While the book’s primary mystery is cleared up quickly—three farmhands have robbed the father, who doesn’t trust banks, of his life’s savings and one has shot him—many unanswered questions remain. This is a book of poems, after all, not a mystery novel. Still, one wonders why the three men go unpunished; and where are the mothers of these daughters? One possible answer to the missing mothers lies in “Spirits at the Edge of Bayonet Woods,” perhaps the book’s most powerful poem and certainly one of the most sympathetic poems about the working class or the rural poor that one is likely to read. Here Bohince offers an unflinching and unsentimental look at the lot of women on the homesteads:
Sooty hankies against our mouths, in the kitchen
chicken spitting in the fryer,
thick smoke rising, and we’re in the mineshafts,
the ones that swallowed our men
and cooked them and spat them into our beds.
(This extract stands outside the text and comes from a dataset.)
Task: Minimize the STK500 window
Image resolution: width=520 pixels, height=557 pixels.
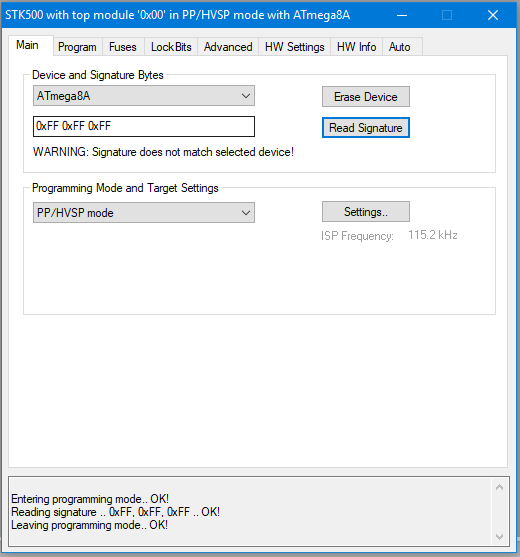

Forgive us, Lord, we did not know them,
humpbacked and ruined, crawling toward us
wanting clean shirts, kisses, more children.
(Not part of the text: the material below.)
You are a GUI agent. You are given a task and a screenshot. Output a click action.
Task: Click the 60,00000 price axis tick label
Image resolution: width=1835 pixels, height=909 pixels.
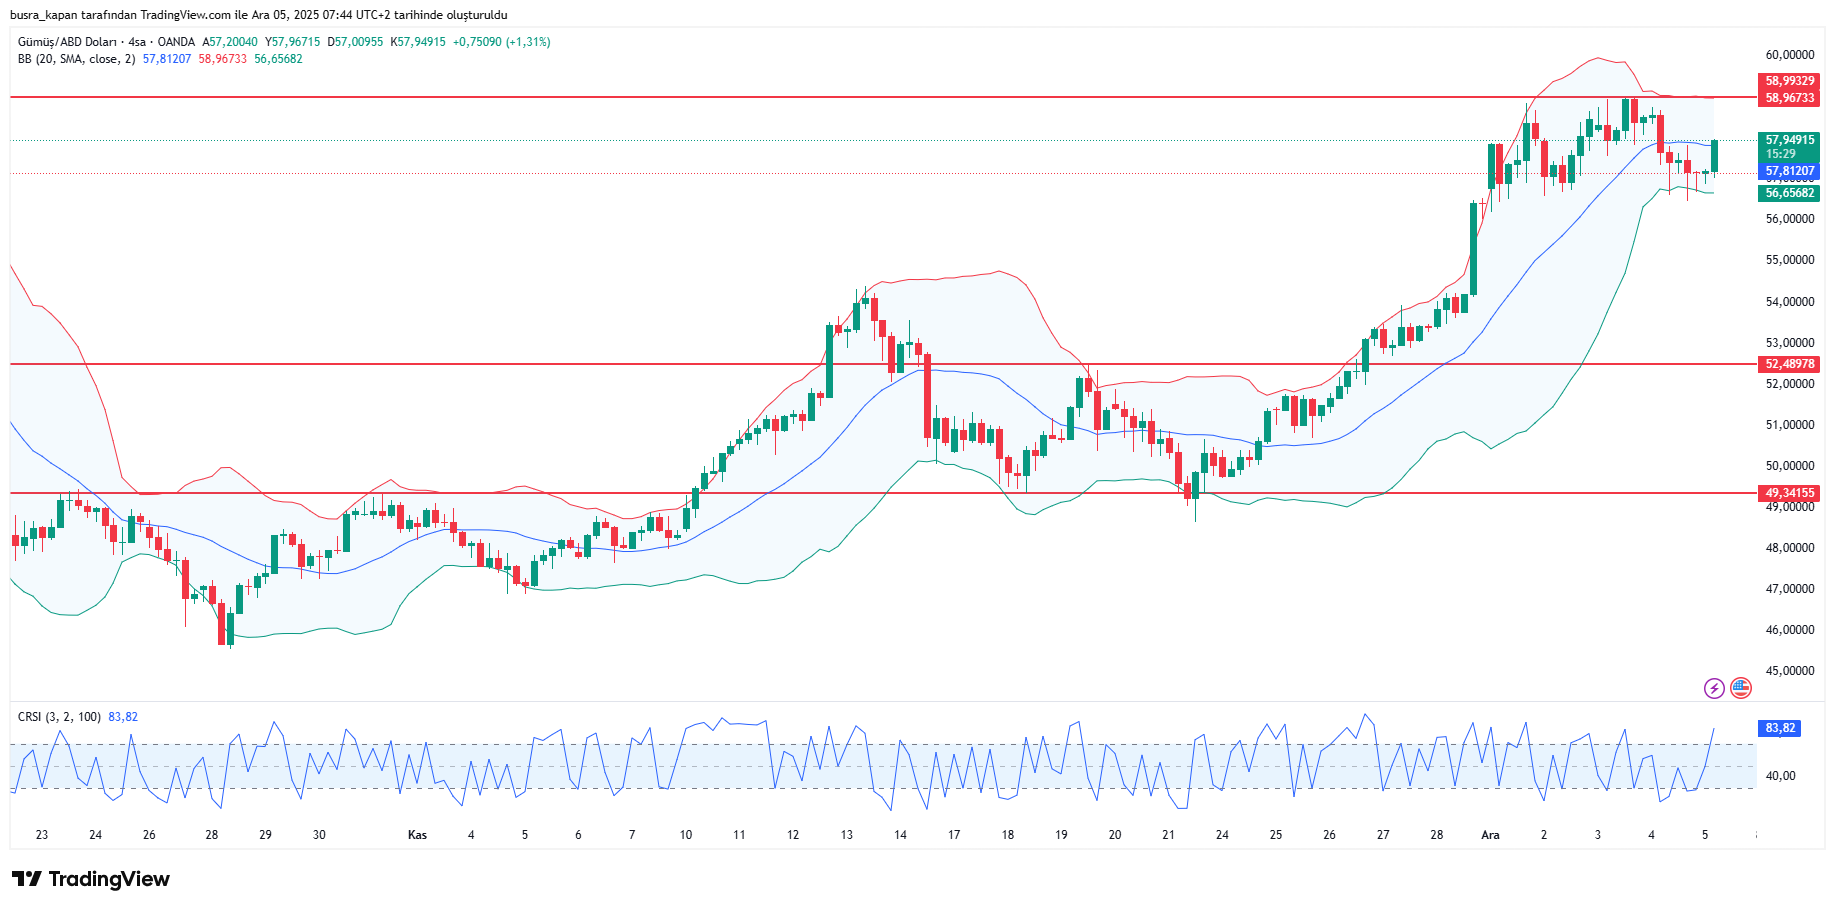click(1789, 55)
Tell me, what was a woman’s purpose in those woods?
Trading quails’ eggs for the babies’ medicine,
boiling ash and animal grease to shampoo coal dust
from our men’s curling hair?
. . . And though we pitied Grace,
the valley’s only suicide, we understood
when she wrote, I cannot go on here, in this place . . .
This book offers no comforting answers to any of its questions, and its conclusion is hair-raising. Likening herself to a lightning-struck walnut tree, the daughter of the murdered man says that she has been “split down [her] length and broken”; she’s “electrified by loss.” Like Dorothy, she must forget “that dream: // its yellow contagion, / . . . those accidents” if she is going to “live in the world.” By the time we reach the book’s coda, she has armed herself with her father’s .22. The gun “abandons its nine kinds of blackness: / its choke and muzzle, the comb / where his cheek rested . . . mine now.” As much “for Marie” as for herself, she zips on a camouflage jumpsuit “slumped in the hunting closet.” She recognizes the value in what they teach in church, that God “has given us such bounty— / this earth, for instance—such given / charity,” but she’s reached conclusions of her own. Now she sees “what the Book / omits, . . . how He allotted / for each gift one brutality / for balance.”
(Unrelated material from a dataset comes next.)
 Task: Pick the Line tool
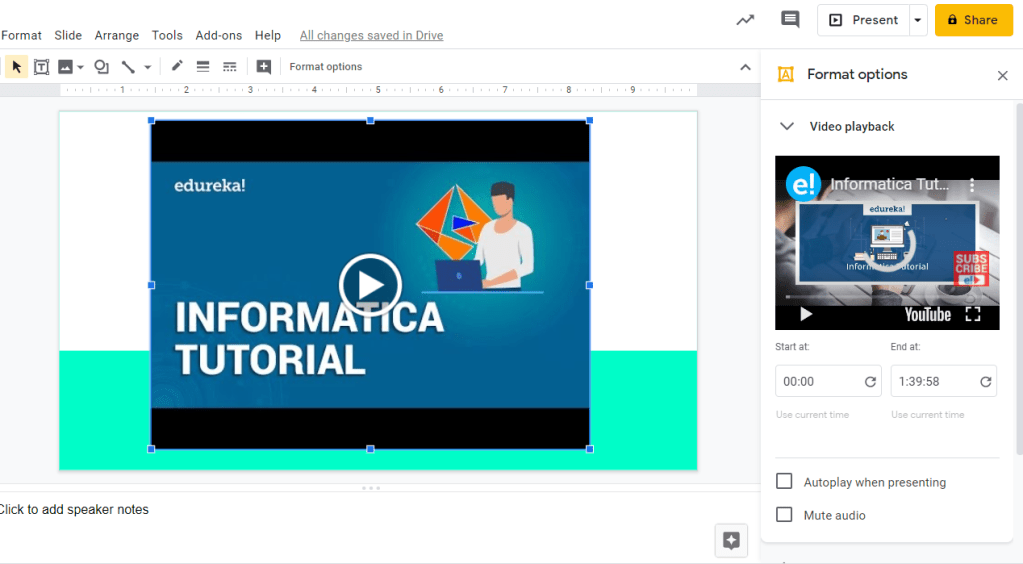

In Incident at the Edge of Bayonet Woods, Bohince may have done for the unified poetry collection what writers like Joyce Carol Oates, Donna Tartt, and Sabina Murray have done with the American novel in recent years. These writers remind us that the gothic’s primal subject matter is always contemporary, its form surprisingly flexible and powerful. They demonstrate that the gothic, like the comic grotesque, from Twain to Nathanael West to Donald Antrim and A. M. Homes, is peculiarly suited to challenging and correcting sentimental depictions of life in the rural corners of this country.